## Supplied text
# Seabrook keeper reds galore!!



## SEAHUNT186 (Dec 24, 2004)

We hit it yesterday again in Seabrook/Kemah area and tore up fish. The reds were all keeper size till the afternoon. Kept a two man limit which was caught in about an hour with 2 20" trout. The reds ranged from 21 to 27". We threw back prolly 15 to 20 keeper reds up to 26" and bunch of black drum, sheephead and even gafftop. Very fun day for sure and can't wait to get back out next week again. Haven't seen this good of fishing in a long while and I hope my holes keep up. 
When we got back to the boat ramp under the Kemah bridge the nicest Seabrook cop came by to just B.S. with us awhile. I personally have never talked to a cop as nice as him. If he reads this, I just want to say,"thanks" for being such a friendly person.

Steve


----------



## SEAHUNT186 (Dec 24, 2004)

By they way, sorry for having to black out certain items in the background. These spots have produced SO good as of late and I hate to give exact location of where we were. I might tell you a little more via P.M. but not by pics.
thanks,
Steve


----------



## It's a Keeper (Jun 10, 2006)

## Records provided

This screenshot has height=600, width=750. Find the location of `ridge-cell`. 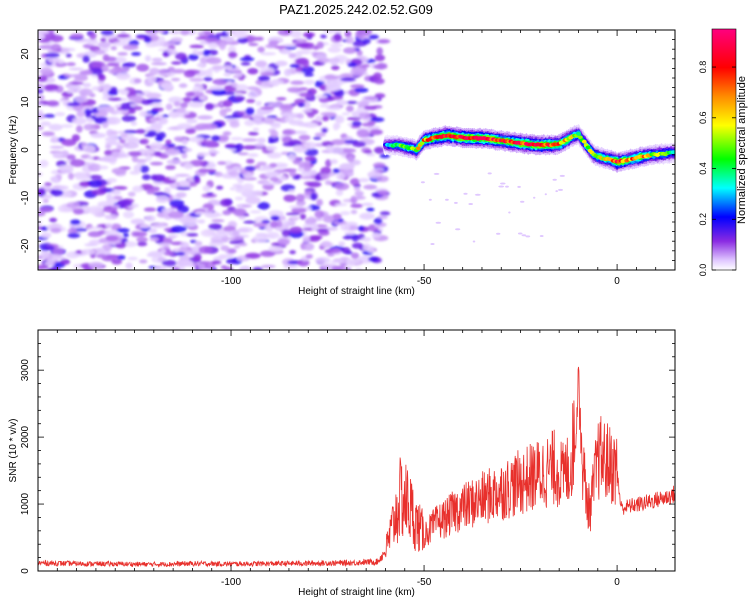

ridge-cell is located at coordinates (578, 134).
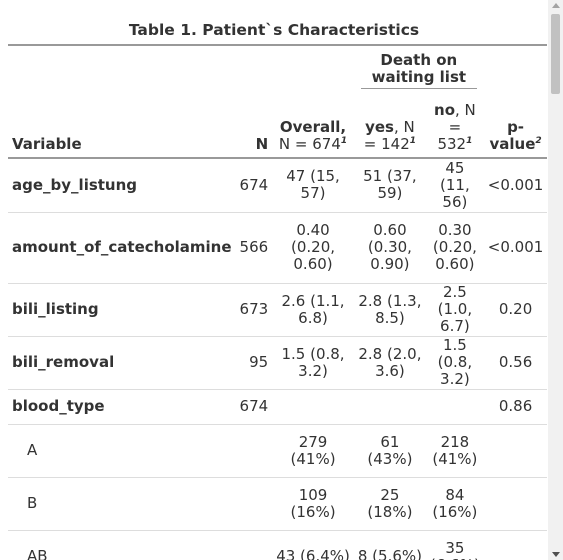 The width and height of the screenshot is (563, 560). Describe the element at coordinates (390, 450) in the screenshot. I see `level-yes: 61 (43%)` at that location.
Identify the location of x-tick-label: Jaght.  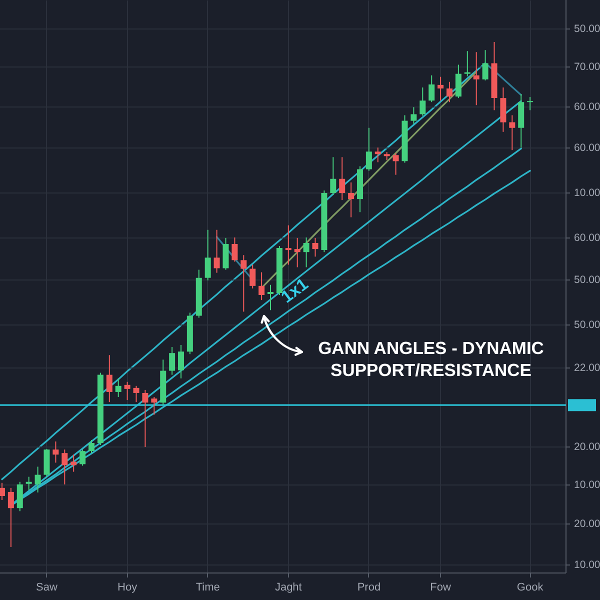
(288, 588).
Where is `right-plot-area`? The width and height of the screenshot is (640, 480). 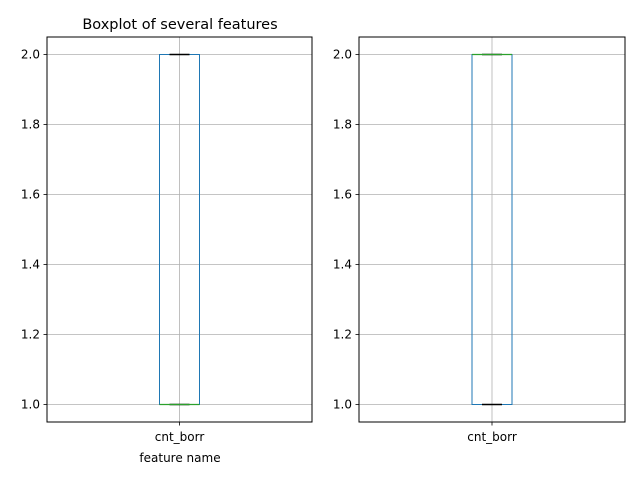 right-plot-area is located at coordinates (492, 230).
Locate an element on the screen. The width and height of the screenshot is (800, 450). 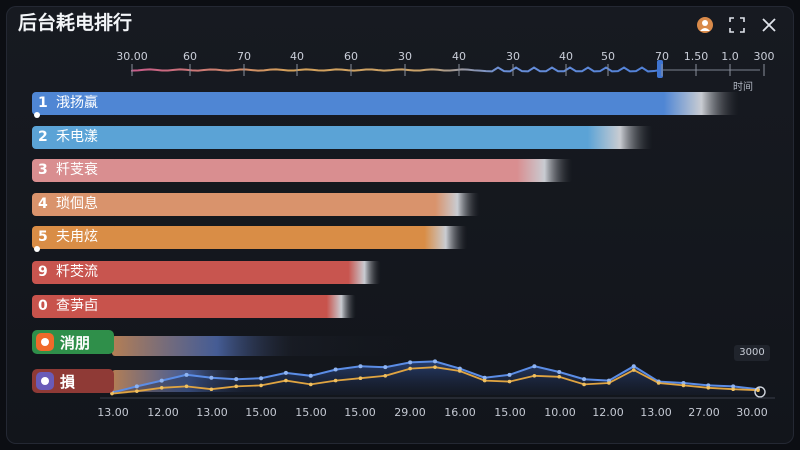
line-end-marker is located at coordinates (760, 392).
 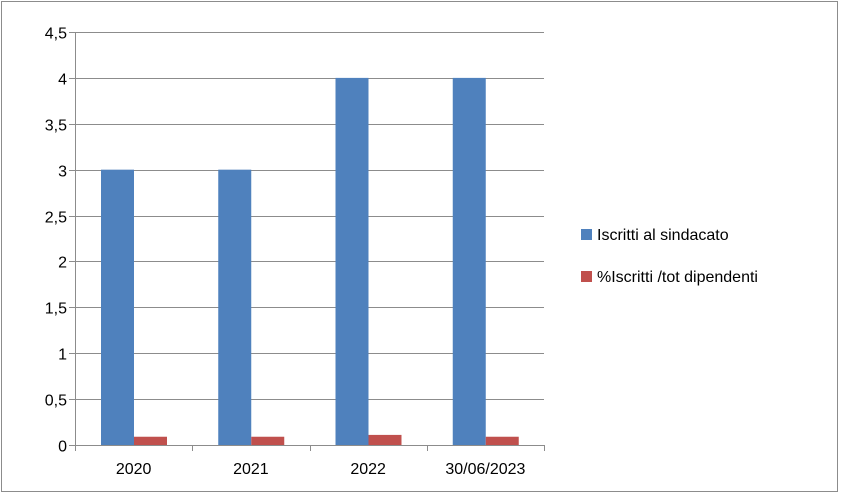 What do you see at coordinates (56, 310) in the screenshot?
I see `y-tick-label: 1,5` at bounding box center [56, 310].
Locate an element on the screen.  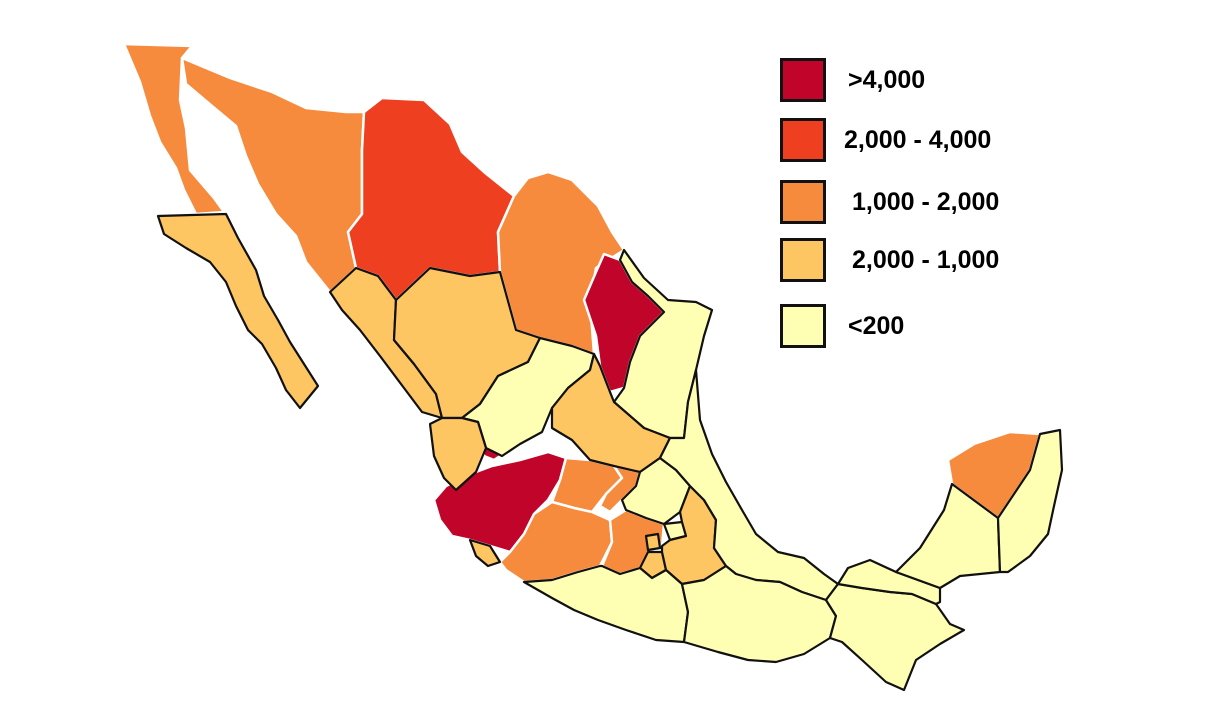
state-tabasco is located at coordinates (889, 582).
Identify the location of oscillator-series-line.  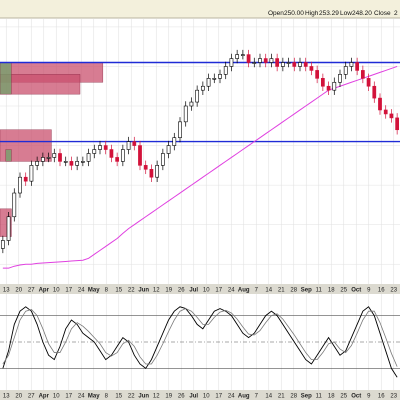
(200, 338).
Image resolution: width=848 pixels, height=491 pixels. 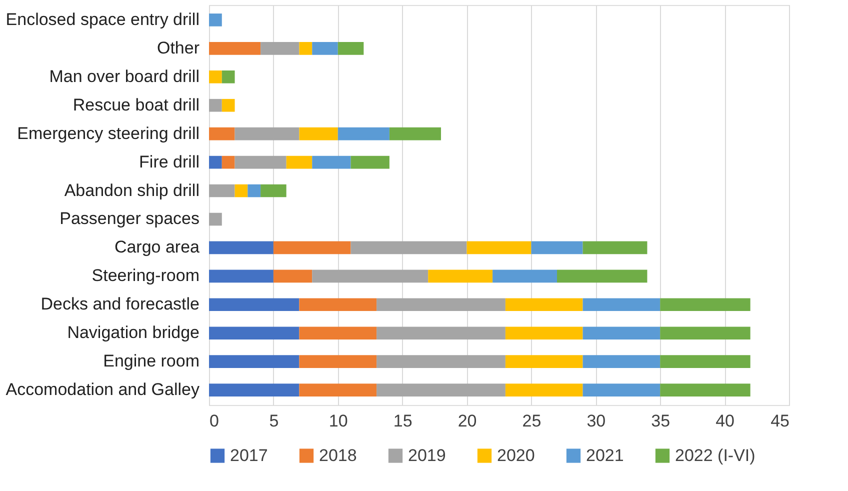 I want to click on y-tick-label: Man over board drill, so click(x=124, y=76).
--
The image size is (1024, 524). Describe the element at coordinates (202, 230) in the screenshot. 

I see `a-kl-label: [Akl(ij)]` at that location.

## Tasks
**1)** In the fishing forum thread, what length range did the kept reds fall in?
**2)** Quote the records word for word, starting with the line containing "This screenshot has" and going on through the line containing "(288, 588).". Leave the pictures out.

## Responses for each task
**1)** They ranged from 21 to 27 inches.

**2)**
This screenshot has height=600, width=750. Find the location of `ridge-cell`. 

ridge-cell is located at coordinates (578, 134).
 The width and height of the screenshot is (563, 560). Describe the element at coordinates (390, 450) in the screenshot. I see `level-yes: 61 (43%)` at that location.
Identify the location of x-tick-label: Jaght.  
(288, 588).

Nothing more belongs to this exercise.